About this task –
Every line below that contains "agent" is to be copied.

[Stored data entries]

####################

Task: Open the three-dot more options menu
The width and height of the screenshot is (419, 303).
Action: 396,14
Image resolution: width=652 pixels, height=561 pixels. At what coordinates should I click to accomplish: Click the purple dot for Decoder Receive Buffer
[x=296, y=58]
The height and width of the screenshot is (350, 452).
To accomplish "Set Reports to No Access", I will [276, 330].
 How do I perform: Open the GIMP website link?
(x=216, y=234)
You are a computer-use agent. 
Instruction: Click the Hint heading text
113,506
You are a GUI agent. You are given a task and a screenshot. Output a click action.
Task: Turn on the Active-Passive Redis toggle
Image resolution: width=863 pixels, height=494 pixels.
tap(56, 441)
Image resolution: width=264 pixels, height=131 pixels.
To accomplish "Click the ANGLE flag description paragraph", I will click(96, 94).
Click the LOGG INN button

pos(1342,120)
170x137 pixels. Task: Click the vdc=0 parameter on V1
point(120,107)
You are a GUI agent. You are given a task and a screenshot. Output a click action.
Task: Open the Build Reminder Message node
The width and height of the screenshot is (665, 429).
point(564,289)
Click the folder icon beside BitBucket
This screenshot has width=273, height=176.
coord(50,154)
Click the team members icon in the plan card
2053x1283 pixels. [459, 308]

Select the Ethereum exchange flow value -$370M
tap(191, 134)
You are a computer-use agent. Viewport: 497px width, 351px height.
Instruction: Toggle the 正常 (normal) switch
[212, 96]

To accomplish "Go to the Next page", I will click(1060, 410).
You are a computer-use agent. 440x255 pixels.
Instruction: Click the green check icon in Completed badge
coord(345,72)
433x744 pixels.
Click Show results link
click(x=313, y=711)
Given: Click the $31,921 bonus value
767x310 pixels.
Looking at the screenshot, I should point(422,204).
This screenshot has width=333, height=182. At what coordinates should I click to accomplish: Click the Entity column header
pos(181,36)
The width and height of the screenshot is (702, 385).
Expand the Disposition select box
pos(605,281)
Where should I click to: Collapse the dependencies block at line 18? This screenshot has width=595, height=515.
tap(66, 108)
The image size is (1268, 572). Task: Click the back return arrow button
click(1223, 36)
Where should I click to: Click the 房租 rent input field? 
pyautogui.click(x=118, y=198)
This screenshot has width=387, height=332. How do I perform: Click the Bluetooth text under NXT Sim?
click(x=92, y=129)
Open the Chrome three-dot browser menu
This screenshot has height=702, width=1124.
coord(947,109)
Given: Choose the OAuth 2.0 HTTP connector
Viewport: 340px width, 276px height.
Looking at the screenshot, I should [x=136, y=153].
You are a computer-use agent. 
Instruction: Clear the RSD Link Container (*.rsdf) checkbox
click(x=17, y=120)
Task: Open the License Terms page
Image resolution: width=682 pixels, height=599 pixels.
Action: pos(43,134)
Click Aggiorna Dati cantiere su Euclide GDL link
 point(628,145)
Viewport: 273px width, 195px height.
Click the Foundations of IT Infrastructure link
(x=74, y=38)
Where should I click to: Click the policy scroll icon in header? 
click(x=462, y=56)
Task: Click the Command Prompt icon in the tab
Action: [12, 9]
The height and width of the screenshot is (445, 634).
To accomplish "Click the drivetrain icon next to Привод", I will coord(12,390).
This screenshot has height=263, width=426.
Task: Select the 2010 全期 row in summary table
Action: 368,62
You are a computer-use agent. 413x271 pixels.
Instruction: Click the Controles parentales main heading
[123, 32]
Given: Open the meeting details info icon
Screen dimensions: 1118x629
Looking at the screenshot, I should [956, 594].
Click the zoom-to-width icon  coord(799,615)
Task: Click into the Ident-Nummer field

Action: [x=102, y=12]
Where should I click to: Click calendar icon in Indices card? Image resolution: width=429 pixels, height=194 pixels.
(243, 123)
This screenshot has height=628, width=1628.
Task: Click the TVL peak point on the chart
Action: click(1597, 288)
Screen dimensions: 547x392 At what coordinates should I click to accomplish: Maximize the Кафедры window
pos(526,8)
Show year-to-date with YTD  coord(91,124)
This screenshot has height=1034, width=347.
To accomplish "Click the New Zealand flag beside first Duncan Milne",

####################

Task output –
You are a computer-use agent. 
You are a GUI agent. You are given a task and a screenshot. Output a click action.
You are a GUI agent. You are given a task and a screenshot. Output a click action.
You are a computer-use agent. Viewport: 497px width, 351px height.
You are a computer-use agent. 440x255 pixels.
You are a computer-use agent. 
You are a computer-use agent. 413x271 pixels.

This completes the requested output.